The most unpleasant thing about using the internet is that we cannot preserve anonymity. Even if we have activated the strictest privacy setting, social media accounts can expose us. By mistake, should that data goes in the wrong hand, we can imagine the trouble we could be in. The location is one of them, say our child will make a selfie on the street, and people might realize just depending on where the decor and surroundings. A photo with his classmate at school could reveal learners. We have to think well of all these things before giving the hand a phone.
Diversion from addiction…………..
Around each corner of the street, we get children under this age playing violent video games and maintaining their social media profile even from their parent’s phone. Therefore it’s very vital not to rush and wait until as a parent we do not feel comfortable with the decision of giving our kid this gadget. If our instincts tell us that it’s too early to do that then we should be mindful of them and postpone the moment.
Laura even acknowledged me that how her kids every day spent constant hours in front of computer, television, tablet, mobile phone, and other similar gadgets. As a parent, she has the responsibility to monitor and even limit the exposure to the media, so as not to affect health and education.
But the question is will her kids ready to listen to their parent’s voice? The answer is simple NO!… because we must understand their psychology that they are going through the hormonal changes in their teenage where the adamancy and arrogance towards their elders are quite natural. This is the phase where apart from bookish knowledge and loud voice if we implement our wise tricks for diverting their mindset by pampering their desire to channelise it in the right direction then it will work out more effectively than by the usage of the old pattern of scolding to our kids.

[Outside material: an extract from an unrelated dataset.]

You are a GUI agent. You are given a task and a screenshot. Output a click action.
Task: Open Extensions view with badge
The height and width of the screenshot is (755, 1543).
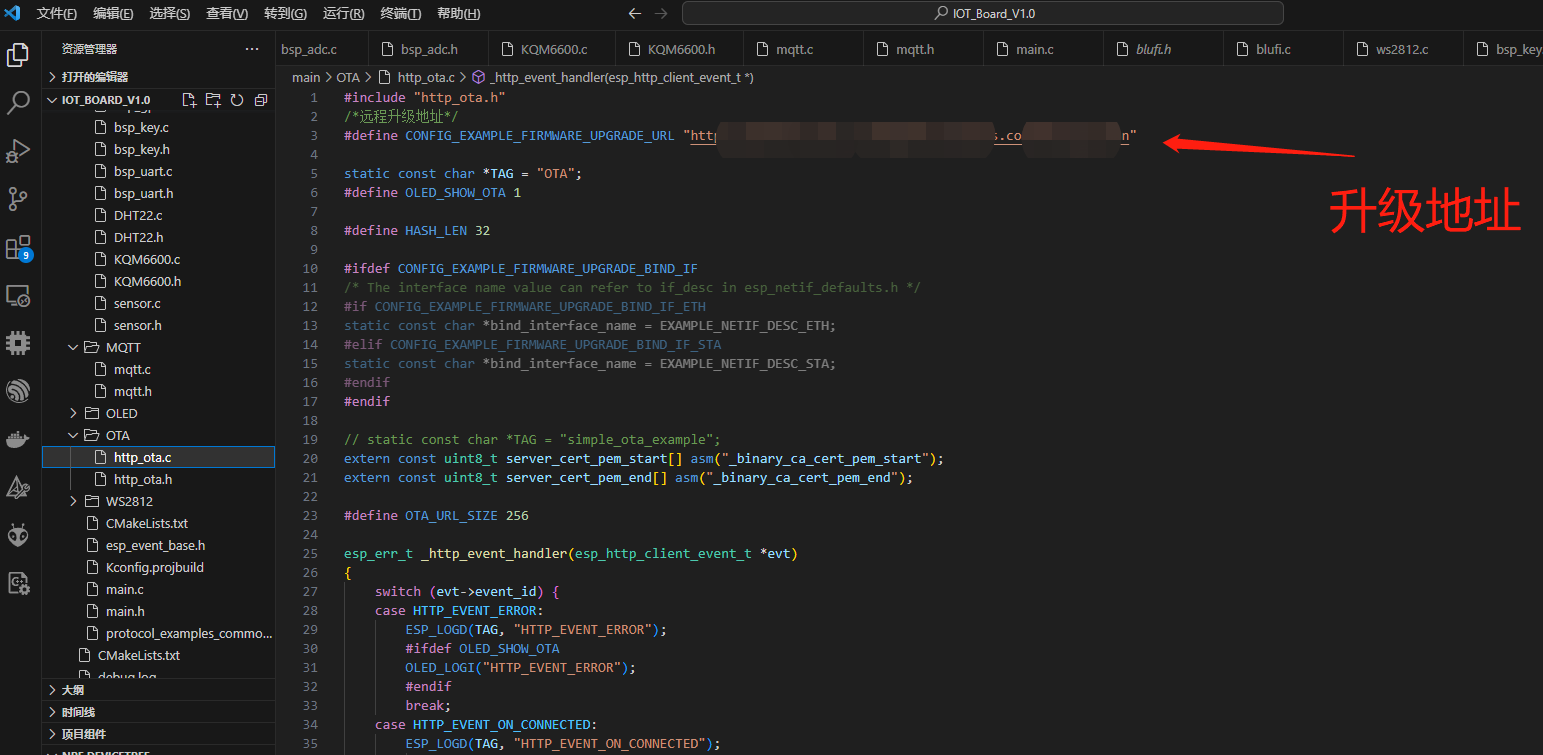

But for Laura and her husband they couldn’t keep their eyes on their kids around the clock yet they talked with kids once thoroughly with soft tone for made them understand the hooks and nooks of social media but kids ignored their parent’s soft tone so finally they again use the loud voice to make the thing perfect.
Moreover, when we gift our child such a gadget say mobile phone then that is only his, neither we won’t be able to monitor our kid’s these activities nor we won’t be having any idea about our child’s social and online life. Instead, it’s much easier to lend our phone or tablet for some applications. This way, we can measure the time our kid spend with such activities and we can also supervise the pages he access when using the internet.
Laura’s husband now posts understanding the situation’s gravity decides to send his kids to Army boarding school because as an Army person he failed to implement his strictness 24*365 upon his family so with teary eyed they had taken the decision for kids well being established future.
So at the end of the day, it’s completely our choice that how we brought up our kids either by competing with others or by implementing our strict Army norms with our kids.